### [TEXTO DA PÁGINA]
◆ ◆ ◆

TEXTO: ANTES QUE ELAS CRESÇAM
Há um período em que os pais vão
ficando órfãos dos próprios filhos. É que as crianças crescem. Independentes de
nós, como árvores tagarelas e pássaros estabanados, elas crescem sem pedir
licença. [...] crescem com uma estridência alegre e, às vezes, com alardeada
arrogância.
Mas não crescem todos os dias, de igual
maneira; crescem, de repente. Um dia se assentam perto de você no terraço e
dizem uma frase de tal maturidade, que você sente que não pode mais trocar as
fraldas daquela criatura.
Onde é que andou crescendo aquela danadinha,
que você não percebia? Cadê aquele cheirinho de leite sobre a pele? Cadê a
pazinha de brincar na areia, as festinhas de aniversário com palhaços,
amiguinhos e o primeiro uniforme do maternal ou escola experimental?
Ela está crescendo num ritual de obediência
orgânica e desobediência civil. E você agora está ali na porta da
discoteca esperando que ela não apenas cresça, mas apareça. Ali estão muitos
pais, ao volante, esperando que saiam esfuziantes sobre patins[...].
Entre hambúrgueres e refrigerantes nas
esquinas, lá estão elas, com o uniforme de sua geração: incômodas mochilas da
moda nos ombros ou, então, com a suéter amarrada na cintura. Está quente, a
gente diz que vão estragar a suéter, mas não tem jeito, é o emblema da geração.

◆ ◆ ◆

### [INFORMAÇÕES EXTRAÍDAS]
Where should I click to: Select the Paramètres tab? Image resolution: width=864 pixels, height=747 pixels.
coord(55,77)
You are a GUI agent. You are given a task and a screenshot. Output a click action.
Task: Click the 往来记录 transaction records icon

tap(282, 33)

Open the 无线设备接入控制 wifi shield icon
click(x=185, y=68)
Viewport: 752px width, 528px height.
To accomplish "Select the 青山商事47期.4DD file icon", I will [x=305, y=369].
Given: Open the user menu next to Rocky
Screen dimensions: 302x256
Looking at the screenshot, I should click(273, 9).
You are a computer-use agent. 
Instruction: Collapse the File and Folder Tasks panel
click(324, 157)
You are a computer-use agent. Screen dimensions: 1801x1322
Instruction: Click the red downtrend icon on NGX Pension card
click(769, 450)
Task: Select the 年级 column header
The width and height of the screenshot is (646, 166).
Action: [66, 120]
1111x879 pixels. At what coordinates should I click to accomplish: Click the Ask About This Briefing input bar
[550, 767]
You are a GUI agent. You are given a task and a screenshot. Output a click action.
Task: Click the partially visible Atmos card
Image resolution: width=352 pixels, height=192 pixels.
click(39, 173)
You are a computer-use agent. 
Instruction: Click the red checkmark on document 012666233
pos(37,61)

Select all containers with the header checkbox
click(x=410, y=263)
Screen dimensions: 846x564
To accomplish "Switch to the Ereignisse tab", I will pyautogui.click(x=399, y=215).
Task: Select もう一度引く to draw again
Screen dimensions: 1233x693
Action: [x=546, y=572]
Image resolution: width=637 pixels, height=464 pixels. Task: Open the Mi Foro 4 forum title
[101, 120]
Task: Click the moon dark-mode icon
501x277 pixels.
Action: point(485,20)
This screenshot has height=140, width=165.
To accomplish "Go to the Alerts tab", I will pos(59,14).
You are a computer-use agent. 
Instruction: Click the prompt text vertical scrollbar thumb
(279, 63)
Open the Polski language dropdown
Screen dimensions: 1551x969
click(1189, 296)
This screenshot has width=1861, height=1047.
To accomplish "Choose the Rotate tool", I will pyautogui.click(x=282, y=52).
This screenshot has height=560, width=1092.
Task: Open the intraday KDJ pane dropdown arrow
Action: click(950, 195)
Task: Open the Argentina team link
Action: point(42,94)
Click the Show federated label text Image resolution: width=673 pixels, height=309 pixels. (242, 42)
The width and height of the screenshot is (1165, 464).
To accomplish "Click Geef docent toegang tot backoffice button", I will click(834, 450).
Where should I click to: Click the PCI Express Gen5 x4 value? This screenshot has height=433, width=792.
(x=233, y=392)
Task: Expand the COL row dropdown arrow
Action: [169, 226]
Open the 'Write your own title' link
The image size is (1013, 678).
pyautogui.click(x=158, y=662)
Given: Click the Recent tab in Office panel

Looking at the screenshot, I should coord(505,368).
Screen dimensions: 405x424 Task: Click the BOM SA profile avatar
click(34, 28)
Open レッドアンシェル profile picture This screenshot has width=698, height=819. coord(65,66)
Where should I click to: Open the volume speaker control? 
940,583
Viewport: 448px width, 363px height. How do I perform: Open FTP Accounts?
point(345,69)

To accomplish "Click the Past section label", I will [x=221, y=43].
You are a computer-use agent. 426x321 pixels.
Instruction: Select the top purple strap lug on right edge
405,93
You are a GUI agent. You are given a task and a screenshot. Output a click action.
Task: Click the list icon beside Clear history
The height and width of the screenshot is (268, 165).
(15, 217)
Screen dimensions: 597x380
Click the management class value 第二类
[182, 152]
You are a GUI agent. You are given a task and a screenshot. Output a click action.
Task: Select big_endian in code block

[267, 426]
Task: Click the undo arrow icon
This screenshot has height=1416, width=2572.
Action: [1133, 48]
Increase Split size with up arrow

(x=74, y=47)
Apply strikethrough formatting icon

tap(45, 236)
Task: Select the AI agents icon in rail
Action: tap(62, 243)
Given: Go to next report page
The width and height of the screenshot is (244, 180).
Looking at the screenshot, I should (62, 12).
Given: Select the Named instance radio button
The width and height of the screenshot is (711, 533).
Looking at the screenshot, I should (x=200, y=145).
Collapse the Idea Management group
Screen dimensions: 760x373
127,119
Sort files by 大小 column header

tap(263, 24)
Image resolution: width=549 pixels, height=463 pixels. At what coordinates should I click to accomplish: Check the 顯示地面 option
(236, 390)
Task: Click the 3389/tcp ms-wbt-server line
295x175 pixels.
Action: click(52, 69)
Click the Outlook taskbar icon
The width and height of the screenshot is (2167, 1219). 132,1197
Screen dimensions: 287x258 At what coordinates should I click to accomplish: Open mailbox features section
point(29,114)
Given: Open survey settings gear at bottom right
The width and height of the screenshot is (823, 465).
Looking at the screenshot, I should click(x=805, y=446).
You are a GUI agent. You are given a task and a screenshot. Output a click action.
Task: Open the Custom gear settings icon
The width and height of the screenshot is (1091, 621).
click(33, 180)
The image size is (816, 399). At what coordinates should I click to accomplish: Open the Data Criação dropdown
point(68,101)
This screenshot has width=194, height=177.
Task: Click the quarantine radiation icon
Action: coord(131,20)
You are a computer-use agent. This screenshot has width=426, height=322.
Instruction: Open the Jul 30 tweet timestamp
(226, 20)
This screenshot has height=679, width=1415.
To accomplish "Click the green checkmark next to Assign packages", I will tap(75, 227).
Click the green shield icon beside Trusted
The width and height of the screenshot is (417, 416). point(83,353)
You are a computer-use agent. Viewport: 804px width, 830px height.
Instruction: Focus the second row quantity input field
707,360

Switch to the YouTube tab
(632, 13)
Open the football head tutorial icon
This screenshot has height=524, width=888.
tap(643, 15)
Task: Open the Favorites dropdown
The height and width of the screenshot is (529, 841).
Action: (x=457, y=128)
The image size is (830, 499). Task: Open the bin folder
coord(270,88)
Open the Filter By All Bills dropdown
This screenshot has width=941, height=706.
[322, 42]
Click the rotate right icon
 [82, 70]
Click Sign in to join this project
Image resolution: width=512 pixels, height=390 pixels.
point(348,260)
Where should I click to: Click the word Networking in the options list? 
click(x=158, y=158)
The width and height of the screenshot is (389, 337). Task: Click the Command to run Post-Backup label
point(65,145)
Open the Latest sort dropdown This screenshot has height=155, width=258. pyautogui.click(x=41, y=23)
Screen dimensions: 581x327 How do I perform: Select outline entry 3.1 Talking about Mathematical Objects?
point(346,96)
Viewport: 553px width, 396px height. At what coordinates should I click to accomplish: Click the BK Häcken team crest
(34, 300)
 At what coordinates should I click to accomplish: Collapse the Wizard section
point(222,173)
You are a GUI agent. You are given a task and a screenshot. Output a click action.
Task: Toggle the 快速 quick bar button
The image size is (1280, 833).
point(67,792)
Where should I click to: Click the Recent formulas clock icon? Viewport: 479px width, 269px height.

◆ ◆ ◆

### [OBJETIVO]
Como fica em inglês a frase "Um dia se assentam perto de você no terraço e dizem uma frase de tal maturidade, que você sente que não pode mais trocar as fraldas daquela criatura.", do texto sobre os filhos que crescem?

### [RESULTADO ABAIXO]
One day they sit down near you on the terrace and say a sentence of such maturity that you feel you can no longer change that little creature's diapers.